I seek to pixelate a flat, two-dimensional image in TouchDesigner and imbue it with three-dimensional depth. My inquiry begins with a simple question: how can I breathe spatial life into a static photograph?

The answer lies in crafting a depth map—a blueprint of the image’s spatial structure. By assigning each pixel a Z-axis offset proportional to its distance from the viewer, I can orchestrate a visual symphony where pixels farther from the camera drift deeper into the frame, creating a dynamic and evocative illusion of dimensionality.

Outcome

Capture System

To align with my concept, I decided to capture a bird’s-eye view. This top-down perspective aligns with my vision, as it allows pixel movement to be restricted downward based on their distance from the camera. To achieve this, I used a 360° camera mounted on a selfie stick. On a sunny afternoon, I walked around my campus, holding the camera aloft. While the process drew some attention, it yielded the ideal footage for my project.

Challenges

Generating depth maps from 360° panoramic images proved to be a significant challenge. My initial plan was to use a stereo camera to capture left and right channel images, then apply OpenCV’s matrix algorithms to extract depth information from the stereo pair. However, when I fed the 360° panoramic images into OpenCV, the heavy distortion at the edges caused the computation to break down.

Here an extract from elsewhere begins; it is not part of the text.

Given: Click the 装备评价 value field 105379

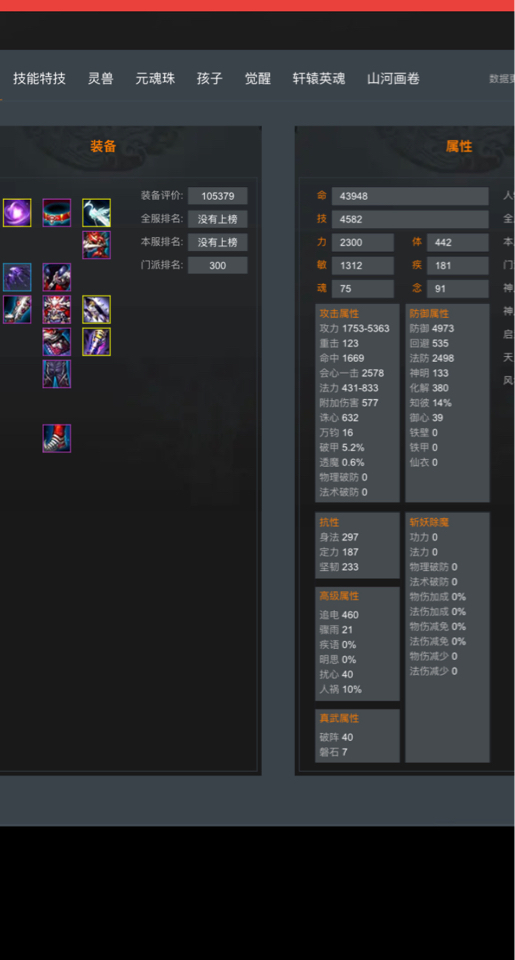Looking at the screenshot, I should (x=218, y=196).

Moreover, using OpenCV to extract depth maps posed another inherent issue: the generated depth maps did not align perfectly with either the left or right channel color images, potentially causing inaccuracies in subsequent color-depth mapping in TouchDesigner.

Fortunately, I discovered a pre-trained AI model online Image Depth Map that could directly convert photos into depth maps and provided a JavaScript API. Since my source material was a video file, I developed the following workflow:

Extract frames from the video at 24 frames per second (fps).
Batch processes 3000 images through the Depth AI model to generate corresponding depth maps.
Reassemble the depth map sequence into a depth video at 24 fps.

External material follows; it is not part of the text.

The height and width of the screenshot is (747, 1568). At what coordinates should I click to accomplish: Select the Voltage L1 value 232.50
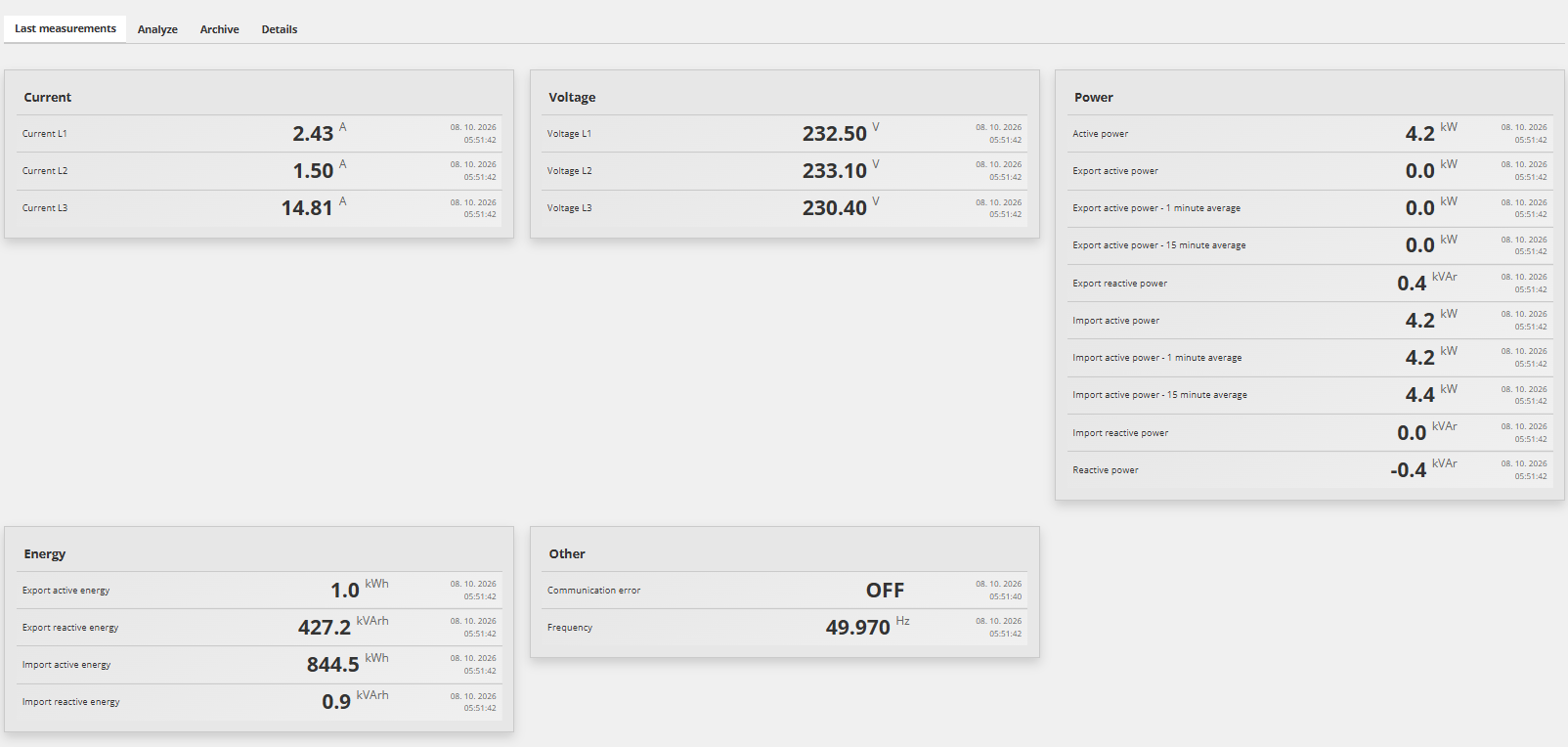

This workflow enabled me to produce a depth video precisely aligned with the original color video.

Design

The next step was to integrate the depth video with the color video in TouchDesigner and enhance the sense of spatial motion along the Z-axis. I scaled both the original video and depth video to a resolution of 300×300. Using the depth map, I extracted the color channel values of each pixel, which represented the distance of each point from the camera. These values were mapped to the corresponding pixels in the color video, enabling them to move along the Z-axis. Pixels closer to the camera moved less, while those farther away moved more.

The interaction between particles and music is controlled in Real-Time

Observing how the 360° camera captured the Earth’s curvature, I had an idea: Could I make it so viewers could “touch” the Earth depicted in the video? To realize this, I integrated MediaPipe’s hand-tracking feature. In the final TouchDesigner setup, the inputs—audio stream, video stream, depth map stream, and real-time hand capture. The final result is an interactive “Earth” that moves to the rhythm of music. The interaction between particles and music is controlled in real time by the user’s beats.

Critical Thinking

Depth map generation was a key step in the entire project, thanks to the trained AI model that overcame the limitations of traditional computer vision methods.
I feel like the videos shot with the 360° camera are interesting in themselves, especially the selfie stick that formed a support that was always close to the lens in the frame, which was very realistic and accurately reflected in the depth map.
Although I considered using a drone to shoot a bird’s-eye view, the 360° camera allowed me to realize the interactive ideas in my design. Overall, the combination of tools and creativity provided inspiration for further artistic exploration.